Even so, I am also drawn to Fresco, because his Venus Project, which I have just spent some time skimming, has, as one of its foundations, a world without money!. Yes! He sees a world where money is no longer used for exchange, because nothing is owned and everything is free and there is plenty of it. He calls this a “resource-based” economy, one that depends on the resources of the Earth held owned in common by humanity at large. Unlike those who view Peak Oil and Peak Everything as just around the corner, Fresco sees the abundance of the world as easily able to meet the needs of (increasing?) human population, and a world therefore in which everyone would be freed from wage-slavery to pursue their unique talents and expression.

My first husband, an organically inclined architect, was very much of Fresco’s view that the Earth could easily support all of us, if we learned how to design human habitations that connected to nature. And permaculturists know that this type of design for horticulture can remediate even the most desertified regions. Moreover, permaculturists say that once a permaculture design is up and running, it demands less and less time for more and more yield, thus, in theory, releasing us for that same kind of individual pursuit of unique talent and expression.

It’s interesting that Fresco named his view “The Venus Project,” because it very much reminds me of a book I read recently, Omnec Onec: Ambassador from Venus, a fascinating, and supposedly true story of a woman from Venus who came to live on Earth in a human body.

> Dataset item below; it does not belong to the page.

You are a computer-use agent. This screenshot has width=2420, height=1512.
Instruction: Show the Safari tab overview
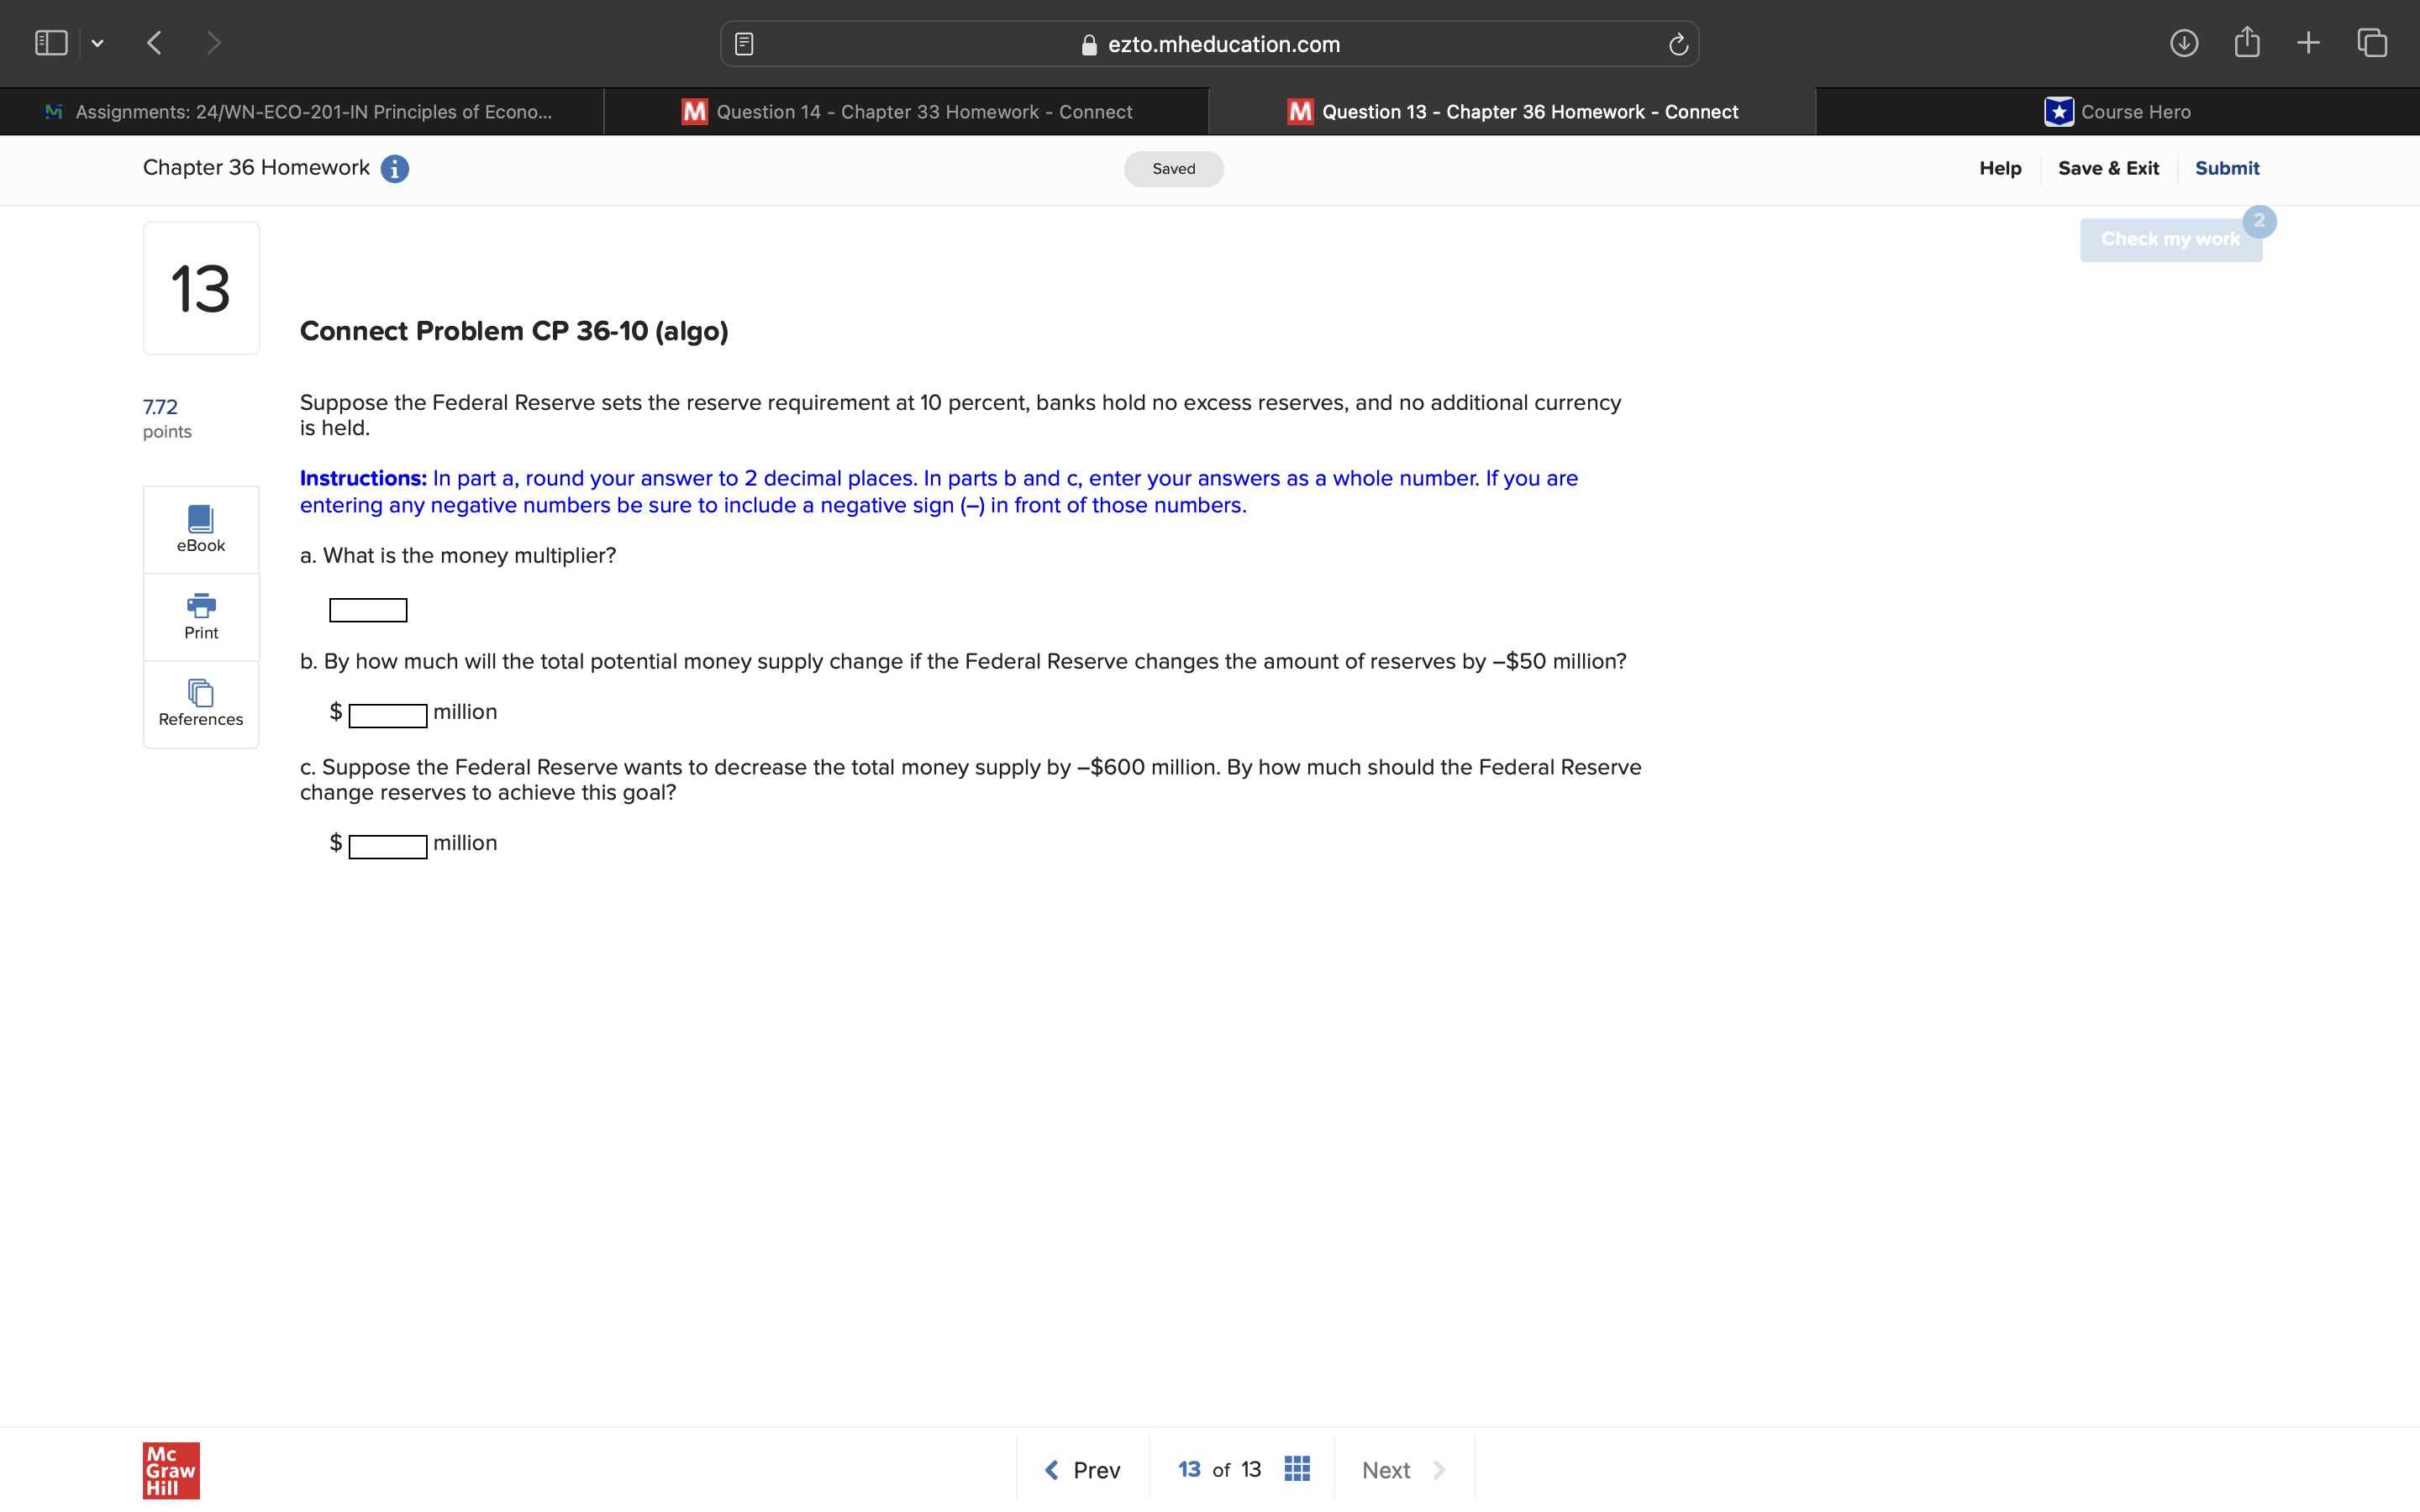click(2372, 43)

Part of the book talks about life on the planet Venus, wherein the inhabitants supposedly live on a higher dimension than our dense 3-D material world, and where they create whatever they want by thought alone, with no need for money.

I very much appreciate this paragraph from Fresco’s website about our top-down, drastically unfair economy, as it takes it out of the realm of good and evil, and instead, simply views it as an evolutionary dead-end:

“Let us be very clear here: No person, organisation or country is to blame for our current unfair system. The problems are not political, religious or cultural. The monetary system has just evolved this way. If we have a system that allows one person to control another (debt/work) with an artificially scarce commodity (money), we should hardly be surprised if this makes people adversarial, greedy and competitive. Large corporations, governments, banks and politicians, who many are fond of blaming, are really just ordinary people responding to a highly competitive environment brought about by the monetary system.”

And I appreciate this quote, taken from a video of Fresco himself: “The process with which you think about things is based upon indoctrination, which is given by society. So your range of thought is limited by the dominant values of your society. We talk about civilization as though it’s a static state. Civilization is a process that is constantly going on. There are no civilized people yet. As long as there is violence, police, poverty, and war, you are in the early stages of civilization.”

How to reconcile my two minds? One seems more right-brained, and the other left-brained. One organic, the other technological, and yet both seem to make room for a renaissance of human talent and expression. Even so, I still find in myself a need to come down solidly on one side rather than the other. Why? Is this need just another remnant of polarized thought processes?

It reminds me of my original conundrum, the one which fueled me to start this site, how to bridge The Above with The Below. May my present ambivalence prove as fertile!